Livestock owners are set to benefit from a change in the Animals Act of 1971. The Government has published a consultation paper proposing reforms which would mean that owners of livestock will not automatically be held responsible for their causing accidents.
 
Currently, owners of horses or cattle which cause accidents are liable for any injuries they cause and can face huge compensation claims, and therefore increased insurance premiums, regardless of how careful they have been to prevent damage or escape.
 
Henry Aubrey-Fletcher, president of the CLA which has been lobbying for a change in the law, said, ‘This is great news.
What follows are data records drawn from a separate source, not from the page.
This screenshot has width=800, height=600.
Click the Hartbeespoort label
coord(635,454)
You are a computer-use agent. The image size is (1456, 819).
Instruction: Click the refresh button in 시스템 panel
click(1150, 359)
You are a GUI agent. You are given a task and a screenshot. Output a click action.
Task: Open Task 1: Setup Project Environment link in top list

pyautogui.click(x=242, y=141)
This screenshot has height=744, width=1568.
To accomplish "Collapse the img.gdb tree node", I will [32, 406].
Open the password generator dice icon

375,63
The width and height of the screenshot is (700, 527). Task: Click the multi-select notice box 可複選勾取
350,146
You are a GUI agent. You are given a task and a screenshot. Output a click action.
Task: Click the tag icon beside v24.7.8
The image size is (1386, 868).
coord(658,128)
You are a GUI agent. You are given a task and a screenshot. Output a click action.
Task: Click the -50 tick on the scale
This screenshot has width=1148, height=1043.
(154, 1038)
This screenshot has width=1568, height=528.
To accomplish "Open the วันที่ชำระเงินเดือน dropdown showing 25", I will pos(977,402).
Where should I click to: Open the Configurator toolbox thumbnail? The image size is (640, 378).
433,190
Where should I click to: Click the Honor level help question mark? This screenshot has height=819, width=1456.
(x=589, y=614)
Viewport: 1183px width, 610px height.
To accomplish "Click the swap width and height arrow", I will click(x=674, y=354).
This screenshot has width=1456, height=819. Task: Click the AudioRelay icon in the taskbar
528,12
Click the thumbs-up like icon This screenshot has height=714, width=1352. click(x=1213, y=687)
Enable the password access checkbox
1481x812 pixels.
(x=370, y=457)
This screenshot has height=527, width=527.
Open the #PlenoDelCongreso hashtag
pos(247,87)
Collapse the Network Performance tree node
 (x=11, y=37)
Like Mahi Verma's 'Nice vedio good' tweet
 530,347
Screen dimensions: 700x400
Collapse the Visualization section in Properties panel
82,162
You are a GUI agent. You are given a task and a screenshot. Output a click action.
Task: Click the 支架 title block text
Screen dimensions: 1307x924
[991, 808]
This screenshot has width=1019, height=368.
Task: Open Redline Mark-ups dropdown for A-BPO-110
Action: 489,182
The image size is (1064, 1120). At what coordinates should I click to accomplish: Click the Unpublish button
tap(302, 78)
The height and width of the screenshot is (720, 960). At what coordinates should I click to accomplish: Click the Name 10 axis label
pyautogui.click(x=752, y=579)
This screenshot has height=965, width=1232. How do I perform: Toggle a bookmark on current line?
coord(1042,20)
Hopefully, now the risk of having to pay out has been reduced, insurance companies will cut the premiums animal owners have been burdened with in recent years.
 
‘Of course a person who is negligent in the way they control their animal should be held liable if that animal injures someone, but it is wrong for someone to be held liable if they had no reason to suspect there would be a problem and, in any event, had done everything they could to prevent it.’
 
The current state of the law is the result of a judgement of the House of Lords in 2003 in the case of Mirvahedy v. Henley. Mr Mirvahedy was seriously injured when his horse was in collision with Mr and Mrs Henley’s horse which had been frightened by something unknown and had bolted onto a dual-carriageway.  
 
The horse had been in a secure field, and a claim against the Henleys under liability in negligence failed. However, through a majority judgement in the House of Lords, the Henleys were held liable.